Jim also mentioned the newly-malfunctioning door lock and the service manager said he'd send a new one to our house so Jim can install it when we get back there. It's covered under warranty but simple enough to replace that it's not worth the effort to go to a dealer to have the work done. Jim's already fixed a number of things on the Cameo that some less-skillful RV owners would have to find a pro to repair. Even for jobs covered under warranty, that's a hassle we prefer to avoid whenever possible.

All travelers on these freeways should note that some of the roadside stops in Louisiana and Mississippi (and other states) are only "parking areas" and have no restrooms. They are marked as such. If you want a rest room, visitor information, and/or a nicely-landscaped place with picnic tables, choose the welcome stations at the LA-MS or MS-AL state lines or the rest area at MM38  southwest of Tuscaloosa. Those have free dump stations, too.

INTERESTING SAM'S CLUB EXPERIENCE

We chose to stop at another Sam's Club overnight on Monday. This one comes with a story, too, but the ending is better!

This Sam's is located off I-459 on John Hawkins Pkwy. south of Birmingham in a 'burb called Hoover. When we went inside the store to ask permission to stay overnight, the manager initially said no.

That surprised us -- it was our first refusal of permission, ever, from a Sam's Club anywhere we've asked -- but we said thank you and graciously left the store. No problem: Plan B was to park at the Walmart down the street!

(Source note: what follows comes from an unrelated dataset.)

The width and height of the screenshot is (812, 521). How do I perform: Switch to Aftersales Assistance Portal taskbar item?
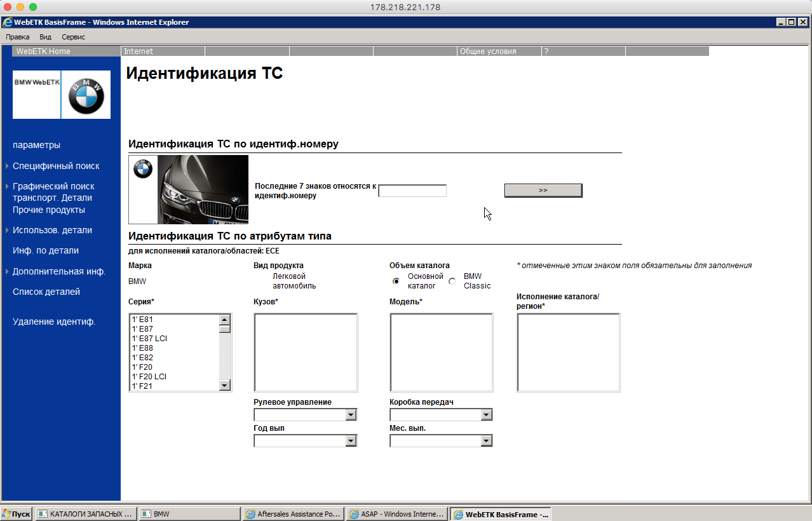[x=293, y=514]
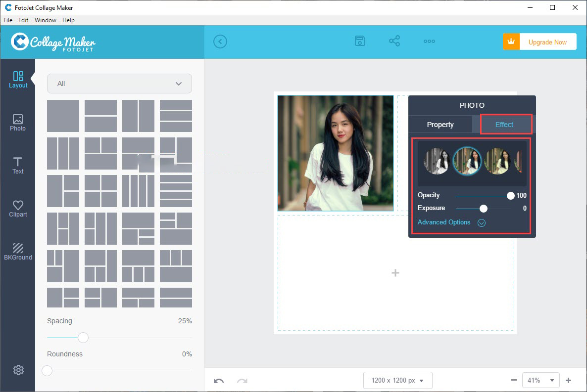The height and width of the screenshot is (392, 587).
Task: Click the share icon in top toolbar
Action: tap(394, 42)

We were hungry and pretty tired from all the driving, however, and decided to remain a few more minutes so we could eat supper in the camper before moving to Walmart. The Sam's parking lot had plenty of room and we weren't hogging anyone's space.

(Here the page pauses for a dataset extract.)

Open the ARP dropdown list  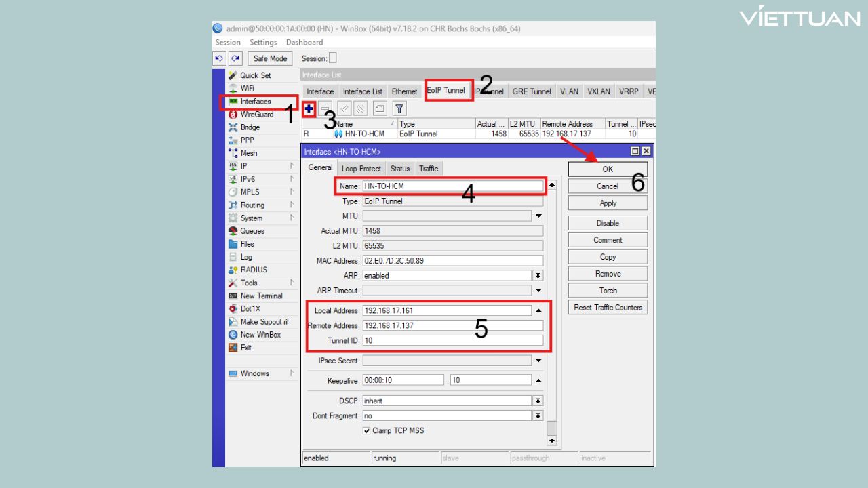pos(538,276)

A few minutes later the female manager and male assistant who had conferred with her about our request came out to the camper. They were leaving work and were parked near us.

We initially assumed they were annoyed because we hadn't left yet. We were ready to assure them that we'd be moving along pretty soon when they knocked on the door, smiled, and said they'd reconsidered and we were more than welcome to stay overnight right where we were.

Well, that was a surprise, too!

We thanked them, talked a little bit about our lifestyle, promised to leave before the store opened in the morning, and told them why we usually preferred Sam's parking lots over Walmart's (Sam's closes at night). Jim commented about the lovely Bradford pear trees blooming outside our door, and everyone was happy.

We can only conclude that the manager saw we were in a handsome rig that cost 'way more than anything else in the parking lot . . . and hoped we'd spend some big bucks in her store!

That overnight experience was more typical of our previous stays at Sam's Clubs than the problems we had on Sunday night. It was quiet, no street sweeper woke us us at 5 AM, and we had good TV/phone reception and a faster internet connection than we've had in campgrounds in AZ and TX most of the last four months.

We slept well that night and never did see what the Walmart parking lot looked like down the street.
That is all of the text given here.